Crónicas

Cuidar é muito, é grande

A televisão está no máximo e passa as imagens dos ciclistas no contra-relógio em Lisboa, o meu pai não perde uma etapa da Volta, diz que gosta de ver as terras e aqueles homens de bicicleta a correr por pontes, debaixo de viadutos, em estradas largas ou a subir caminhos serra acima. É capaz de ter razão, mas o som está alto e eu trouxe um livro de casa, é melhor ler no quarto, no meu velho quarto.

Arrumo duas almofadas atrás das costas e, ali estendida, com a janela aberta para os velhos eucaliptos da frente, não duro mais de cinco minutos acordada. Pesa-me o cansaço, a tarde está morna e cinzenta e eu tenho, em semanas, um momento de paz. Não estou em cima de um horário de um medicamento, nem de uma consulta ou exame, nem me preocupa o almoço ou o jantar e é feriado, não tenho trabalho entre mãos.

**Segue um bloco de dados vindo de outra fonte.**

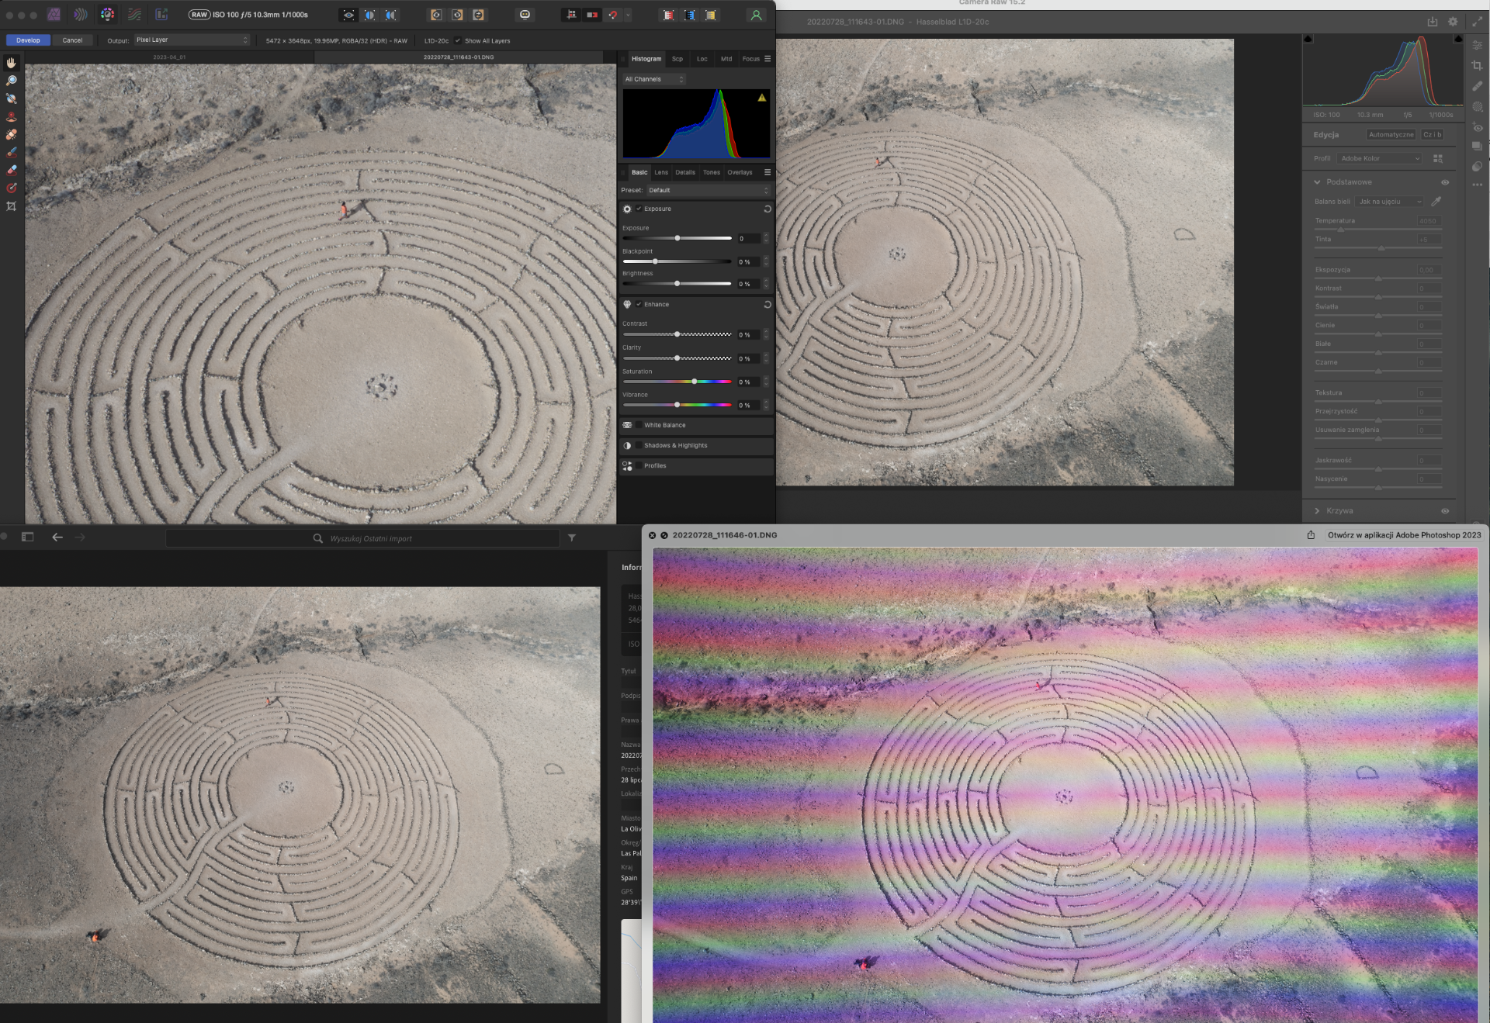
Task: Click the Camera Raw crop tool icon
Action: pyautogui.click(x=1477, y=66)
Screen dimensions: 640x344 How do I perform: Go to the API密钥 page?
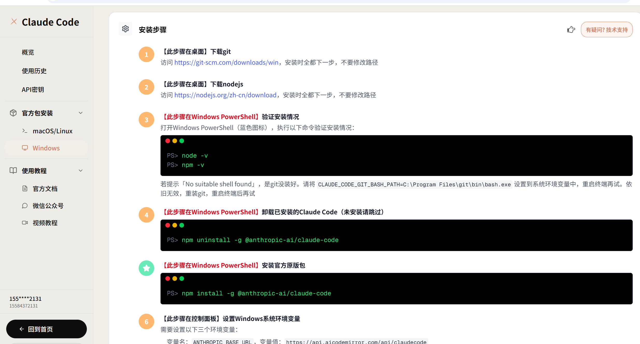point(33,90)
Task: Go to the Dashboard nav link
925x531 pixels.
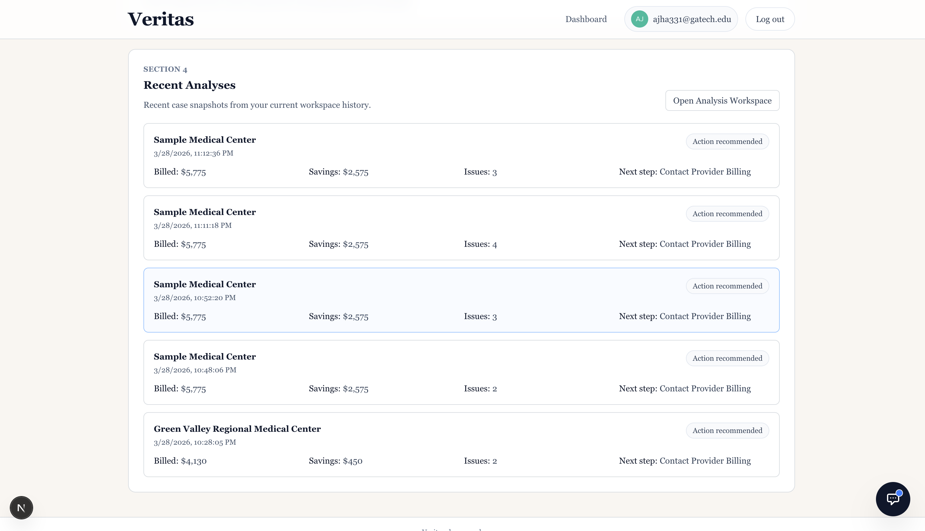Action: (586, 19)
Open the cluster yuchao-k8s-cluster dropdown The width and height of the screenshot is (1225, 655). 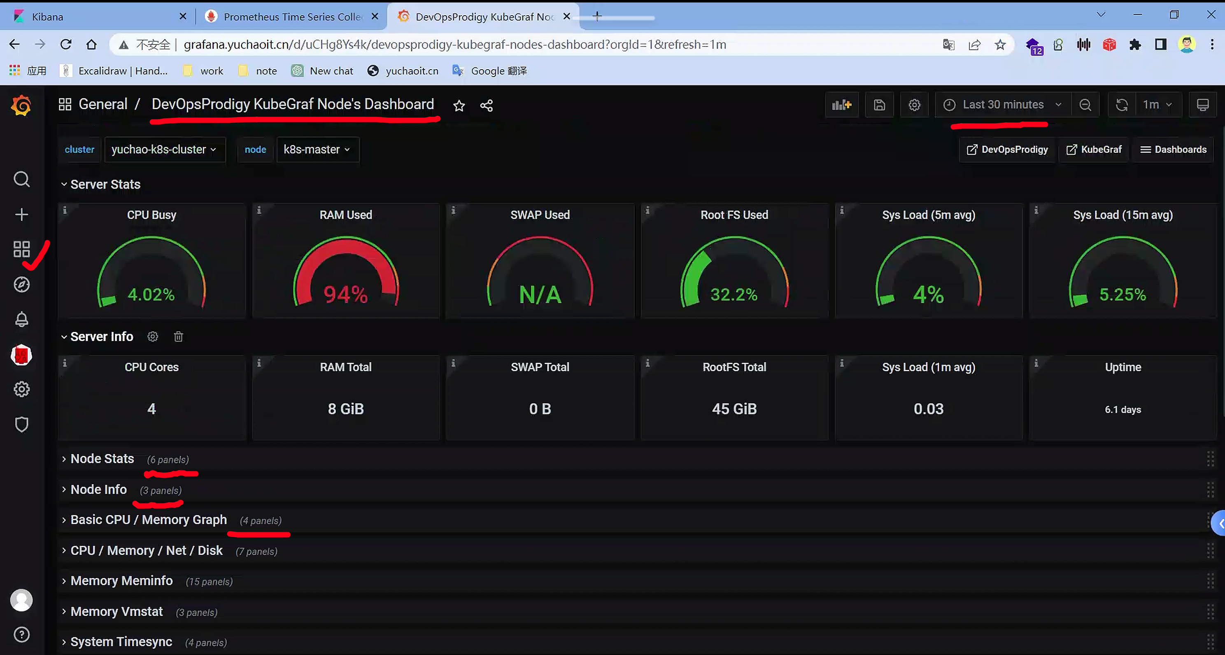tap(164, 149)
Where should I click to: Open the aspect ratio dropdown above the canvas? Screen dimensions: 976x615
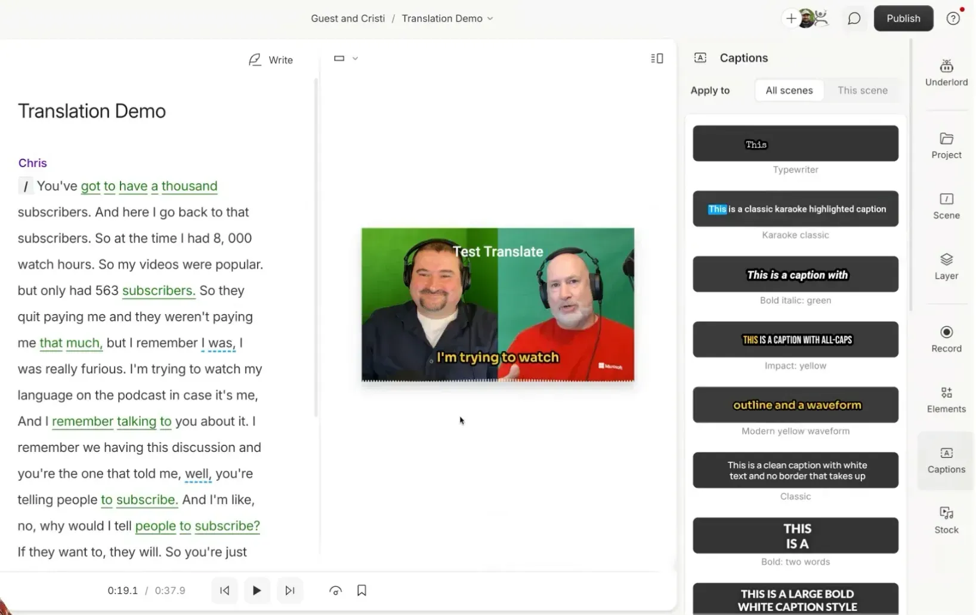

As letras fogem, a história pesa-me nos olhos, não faz mal se dormir, mesmo que me faça falta os livros e não me queira esquecer de mim, nem das coisas de que gosto. Sei que ando em cima de uma corda onde tento equilibrar a atenção ao meu pai e a minha vida, mais o medo de não estar a fazer tudo o que posso. Cuidar de alguém, saber que depende nós é algo grande, que nos engole e às vezes parece que tira o ar com aquelas dúvidas insistentes do será que falhei o dia da consulta ou, quem sabe, se troquei os medicamentos?

E isso enche-me a cabeça, tornou-se tão importante que, outro dia, depois dos miados suplicantes dos meus gatos, dei conta que a comida estava quase no fim. Antes, tinha cortado em dois o frasco do gel de banho para aproveitar tudo e foi preciso improvisar o jantar por não ter ido às compras. E perdi a conta às vezes que já cancelei a consulta no dentista e também não sei há quanto tempo não vou ao ginásio. São insignificâncias, mas são a minha rotina e a nossa rotina é também a nossa vida.

Mas se me fazem falta essas insignificâncias, se estou cansada e durmo assim que me reclino no sofá ou na cama, também sei que não queria estar noutro lugar a não ser aqui, ao lado do meu pai, a cuidar da casa e do que nela existe, a entreter-me com o que vou descobrindo nos armários e nas prateleiras, dentro de gavetas, como as cartas que recebi quando estava na faculdade e as chamadas telefonónicas eram caras.

Ou a ver a Volta a Portugal e os outros programas da tarde, ou a falar das coisas de antigamente, de coisas nossas, da nossa história, da família que é cada vez mais curta, que existirá enquanto soubermos quem somos e que laços nos unem. Cuidar é muito, é grande, parece que nos engole, mas nada é mais compensador ou mais bonito, nada nos devolve tanto como estar lá no lugar onde achamos que devemos estar.